#### Quoted passage
start

What you are building here is "Memory Subsystem Address Range Structure"
so I'd rather use acronym: msar

> +{
> +    GSList *device_list = NULL;
> +    uint64_t mem_base, mem_len;
> +    int i;
> +    uint32_t mem_ranges_num = ms->numa_state->mem_ranges_num;
> +    NumaMemRange *mem_ranges = ms->numa_state->mem_ranges;
> +
> +    PCMachineState *pcms = PC_MACHINE(ms);
> +    AcpiDeviceIfClass *adevc = ACPI_DEVICE_IF_GET_CLASS(pcms->acpi_dev);
> +    AcpiDeviceIf *adev = ACPI_DEVICE_IF(pcms->acpi_dev);
> +
> +    /* Build HMAT Memory Subsystem Address Range. */
> +    if (pcms->numa_nodes && !mem_ranges_num) {
well, you've just moved a bunch of numa globals into MachineState,
why do you still use PCMachineState here making code depend on PCMachine.
I'd suggest to make it specific machine agnostic if possible
using MachineState instead.

With your refactoring duplicated PCMachineState numa fields probably
shouldn't be necessary and should be removed.

> +        adevc->build_mem_ranges(adev, ms);
> +    }
> +
> +    for (i = 0; i < mem_ranges_num; i++) {
> +        build_hmat_spa(table_data, ms, mem_ranges[i].base,
> +                       mem_ranges[i].length,
> +                       mem_ranges[i].node);
> +    }
> +
> +    /* Build HMAT SPA structures for PC-DIMM devices. */
> +    object_child_foreach(qdev_get_machine(),
> +                         pc_dimm_device_list, &device_list);
> +
> +    for (; device_list; device_list = device_list->next) {
> +        PCDIMMDevice *dimm = device_list->data;
> +        mem_base = object_property_get_uint(OBJECT(dimm), PC_DIMM_ADDR_PROP,
> +                                            NULL);
> +        mem_len = object_property_get_uint(OBJECT(dimm), PC_DIMM_SIZE_PROP,
> +                                           NULL);
> +        i = object_property_get_uint(OBJECT(dimm), PC_DIMM_NODE_PROP, NULL);
> +        build_hmat_spa(table_data, ms, mem_base, mem_len, i);
> +    }
> +}
> +
> +void hmat_build_acpi(GArray *table_data, BIOSLinker *linker, MachineState 
> *ms)

end

(Records on target coordinates)
start

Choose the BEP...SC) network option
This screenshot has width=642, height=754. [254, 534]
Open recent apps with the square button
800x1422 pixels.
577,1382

end

#### Parts of the exercise
#1 From the code review, reproduce the part that opens with the words containing "I'd suggest to" and closes with "should be removed.", replacing "refactoring" with "rework".
#2 Answer these questions from the code review:
(a) Which acronym does the reviewer prefer for "Memory Subsystem Address Range Structure"?
(b) Instead of PCMachineState, what does the reviewer suggest using?
(c) According to a code comment, for which devices are HMAT SPA structures built?

#### Results of the exercise
#1
I'd suggest to make it specific machine agnostic if possible
using MachineState instead.

With your rework duplicated PCMachineState numa fields probably
shouldn't be necessary and should be removed.

#2
(a) msar
(b) MachineState
(c) PC-DIMM devices